Yazı: Musab Arslan
Fotoğraf: (İAHA)
“Büyük buluşmayı
başarısız gösterenler ya bilinçsiz, ya kötü niyetlidir!”
Ataol Behramoğlu, Tarık Akan, Edip
Akbayram, Bedri Baykam gibi sanatçıların katılımıyla Bostancı Kültür
Merkezi’nde “Sanatçılar Girişimi”ni destekleyenler bir araya gelmişlerdi.
Sanatçı Levent Kırca, CHP Genel Başkanı Kılıçdaroğlu’nun işi olduğu
gerekçesiyle öne çekilmesine sinirlenmiş, günlerce konuşulan değerlendirmeler
yapılmıştı. Hareketin başını çeken şair ve İstanbul Aydın Üniversitesi öğretim
üyesi Prof. Dr.

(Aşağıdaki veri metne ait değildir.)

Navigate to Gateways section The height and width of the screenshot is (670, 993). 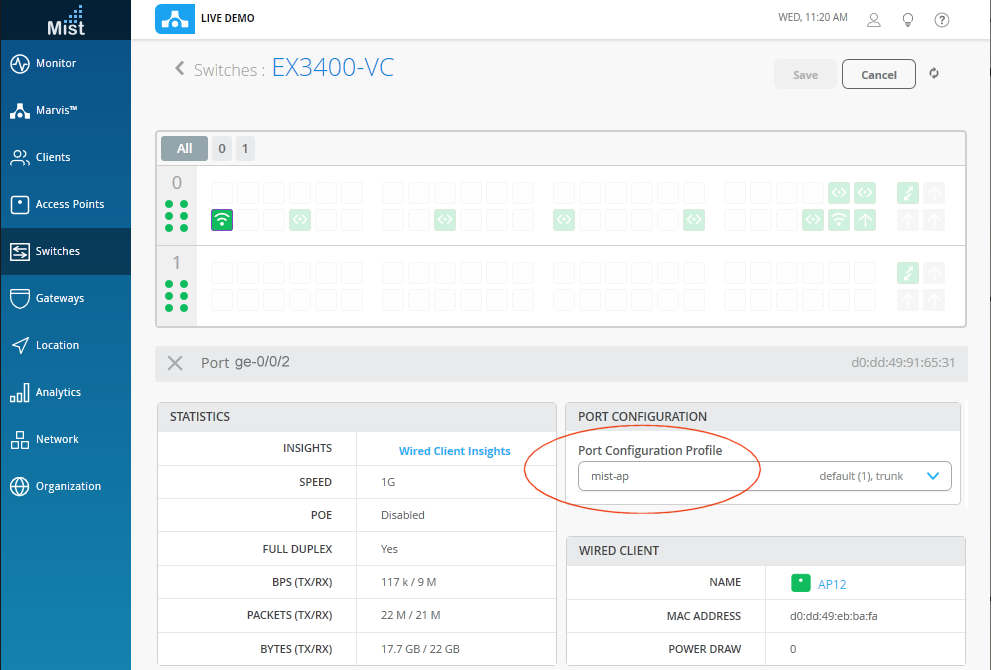pos(59,299)
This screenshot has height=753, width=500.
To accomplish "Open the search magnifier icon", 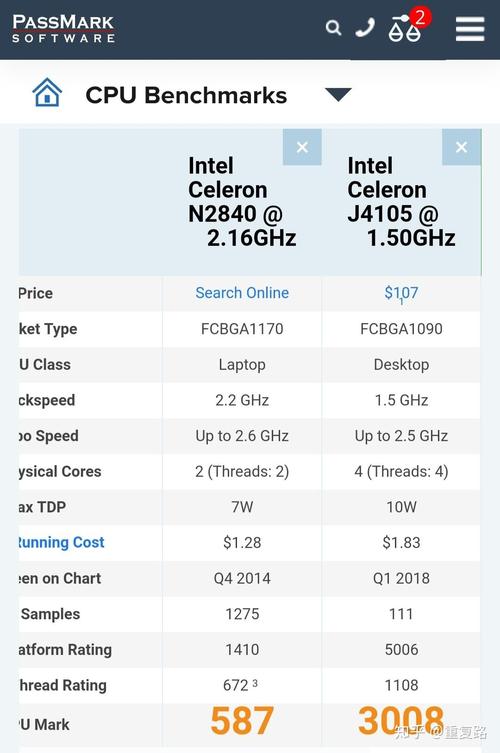I will click(333, 28).
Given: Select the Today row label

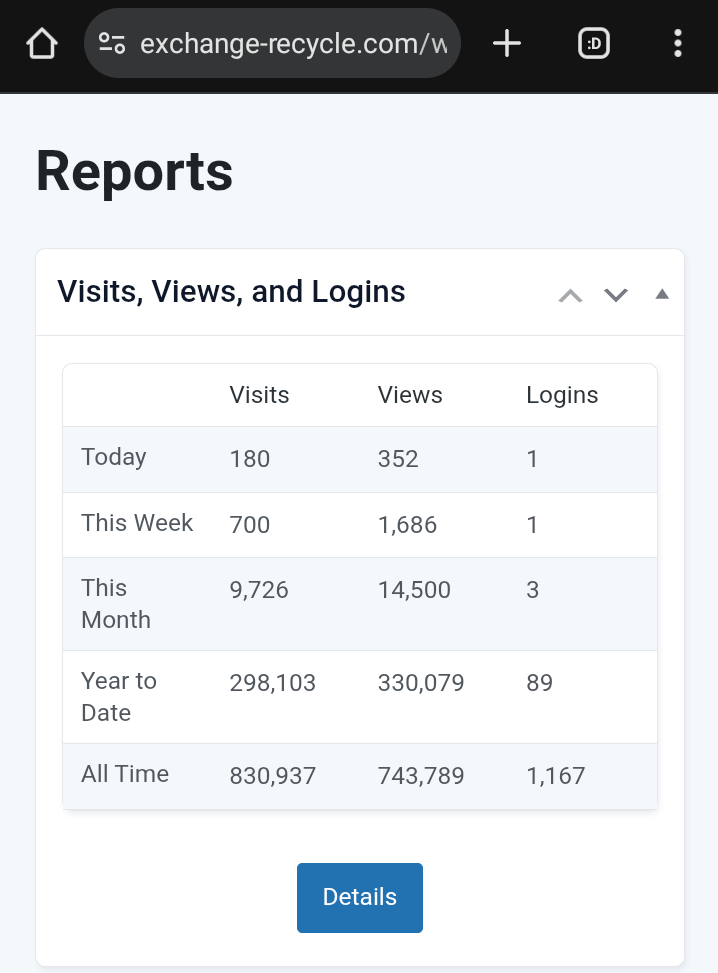Looking at the screenshot, I should [114, 457].
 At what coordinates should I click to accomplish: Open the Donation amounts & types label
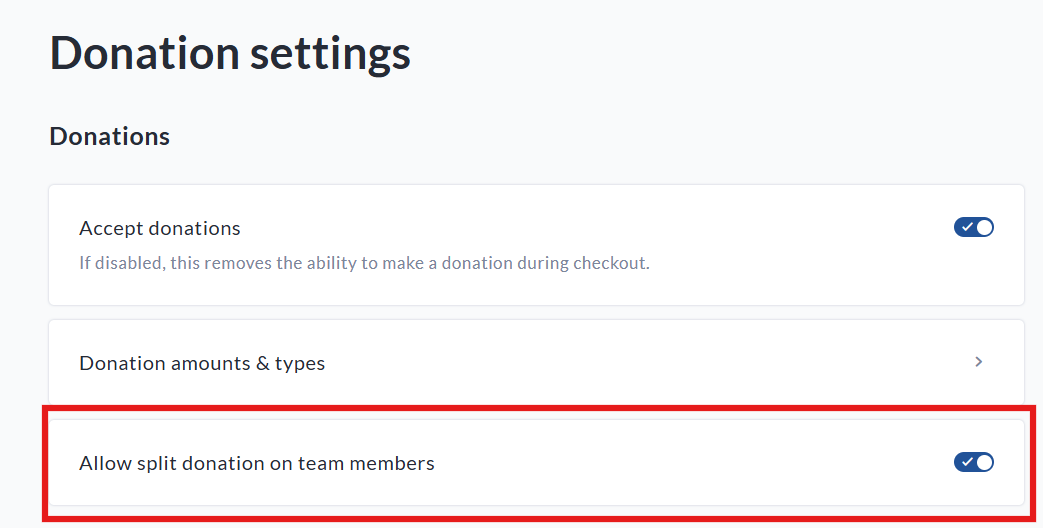(202, 363)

Ataol Behramoğlu ile “Sanatçılar Girişimi”ni konuştuk.
Soru: Sanatçılar Girişimi neden
kuruldu, amacı neydi?
Ataol Behramoğlu:“Biz 29 Şubat'ta
bir açıklamayla durumumuzu duyurmuştuk. Bir araya gelişimiz bir dernek kurmak
için değildi. Bu kendiliğinden
oldu. Ortak bir vicdan, ortak bir akıl
birçok sanatçının zihninde ya da bazı sanatçıların zihninde aynı gereksinimi
doğurdu. Hani bu biraz şuna benziyor, bir bilimsel buluşu çeşitli bilim
insanları, farklı bilim insanları yaklaşık olarak aynı zamanlarda falan
bulurlar ya, bizim de bir araya gelişimiz öyle oldu. Benim zihnimde çoktandır
vardı, bana diyorlardı ki, ‘tekrar Yazarlar Sendikası’nı ele al, orada daha
başarılı ol!’ falan. Ben düşündüm ki, bu bir yazarlar meselesi falan değil,
onun ötesinde bütün sanatçıları birleştirmek lazım; böyle bir büyük sanat
hareketi haline getirmek lazım. Bir sanatçı protestosu, direnişi biçimine getirmek lazım bunu, bu
birlikteliği.
Kendiliğinden olsun istedik, çünkü dernekler
ve örgütler bürokrasi demek. Bürokrasiyle uğraşacaksın bin tane sıkıntısı var,
böylelikle bir kendiliğinden akışla sanatçılar girişimi oluştu. Aramızda
söyleşirken sloganımız da ortaya çıktı: 'reddediyoruz' nerede adaletsizlik
varsa onu reddediyoruz, nerede bir adaletsizlik hukuksuzluk olursa biz orada
olacağız ama bu sanatla ilgili olur, genel olarak olur, her alanda her
anlamdaki haksızlıklara karşı biz ortak sanatçı vicdanının ve ortak aklın
temsilcileri olarak karşı çıkacağız dedik.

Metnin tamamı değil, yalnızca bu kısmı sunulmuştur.